--- BEGIN Provided information ---
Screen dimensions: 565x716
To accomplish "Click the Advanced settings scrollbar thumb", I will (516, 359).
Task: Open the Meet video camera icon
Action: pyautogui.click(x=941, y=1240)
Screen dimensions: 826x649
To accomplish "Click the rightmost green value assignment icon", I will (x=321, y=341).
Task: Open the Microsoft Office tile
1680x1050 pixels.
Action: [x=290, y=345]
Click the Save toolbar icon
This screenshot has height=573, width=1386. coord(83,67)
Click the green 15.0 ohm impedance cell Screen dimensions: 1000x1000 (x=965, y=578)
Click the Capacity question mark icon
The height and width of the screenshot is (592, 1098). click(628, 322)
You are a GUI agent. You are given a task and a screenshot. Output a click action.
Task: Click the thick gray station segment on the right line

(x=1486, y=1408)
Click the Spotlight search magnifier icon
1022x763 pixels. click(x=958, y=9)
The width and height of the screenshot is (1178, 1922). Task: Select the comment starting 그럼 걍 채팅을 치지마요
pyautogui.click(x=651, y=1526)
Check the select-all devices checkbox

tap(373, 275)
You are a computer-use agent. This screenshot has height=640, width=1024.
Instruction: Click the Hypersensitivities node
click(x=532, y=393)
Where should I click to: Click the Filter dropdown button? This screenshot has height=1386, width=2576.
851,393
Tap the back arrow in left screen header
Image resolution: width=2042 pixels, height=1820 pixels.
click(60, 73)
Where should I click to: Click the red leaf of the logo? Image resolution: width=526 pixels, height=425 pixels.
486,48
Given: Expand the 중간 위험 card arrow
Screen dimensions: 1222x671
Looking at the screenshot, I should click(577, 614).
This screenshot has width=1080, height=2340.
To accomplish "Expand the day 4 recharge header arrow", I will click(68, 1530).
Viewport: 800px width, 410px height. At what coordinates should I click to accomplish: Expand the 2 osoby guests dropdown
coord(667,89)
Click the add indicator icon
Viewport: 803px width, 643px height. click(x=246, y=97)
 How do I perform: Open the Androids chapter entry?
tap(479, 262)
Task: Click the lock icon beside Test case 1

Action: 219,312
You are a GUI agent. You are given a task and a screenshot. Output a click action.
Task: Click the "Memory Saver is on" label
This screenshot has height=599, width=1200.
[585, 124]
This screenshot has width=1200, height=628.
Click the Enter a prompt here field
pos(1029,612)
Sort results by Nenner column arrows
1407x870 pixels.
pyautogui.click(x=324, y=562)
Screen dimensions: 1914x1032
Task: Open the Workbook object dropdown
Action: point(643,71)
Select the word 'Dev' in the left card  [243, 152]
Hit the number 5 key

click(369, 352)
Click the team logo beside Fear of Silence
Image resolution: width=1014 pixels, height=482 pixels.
--- END Provided information ---
**Given task:** Please repeat the records word for word, starting with the first line and going on through the line with "1022x763 pixels. click(x=958, y=9)", including that line. Stop there.

**Exercise answer:**
Screen dimensions: 565x716
To accomplish "Click the Advanced settings scrollbar thumb", I will (516, 359).
Task: Open the Meet video camera icon
Action: pyautogui.click(x=941, y=1240)
Screen dimensions: 826x649
To accomplish "Click the rightmost green value assignment icon", I will (x=321, y=341).
Task: Open the Microsoft Office tile
1680x1050 pixels.
Action: [x=290, y=345]
Click the Save toolbar icon
This screenshot has height=573, width=1386. coord(83,67)
Click the green 15.0 ohm impedance cell Screen dimensions: 1000x1000 (x=965, y=578)
Click the Capacity question mark icon
The height and width of the screenshot is (592, 1098). click(628, 322)
You are a GUI agent. You are given a task and a screenshot. Output a click action.
Task: Click the thick gray station segment on the right line

(x=1486, y=1408)
Click the Spotlight search magnifier icon
1022x763 pixels. click(x=958, y=9)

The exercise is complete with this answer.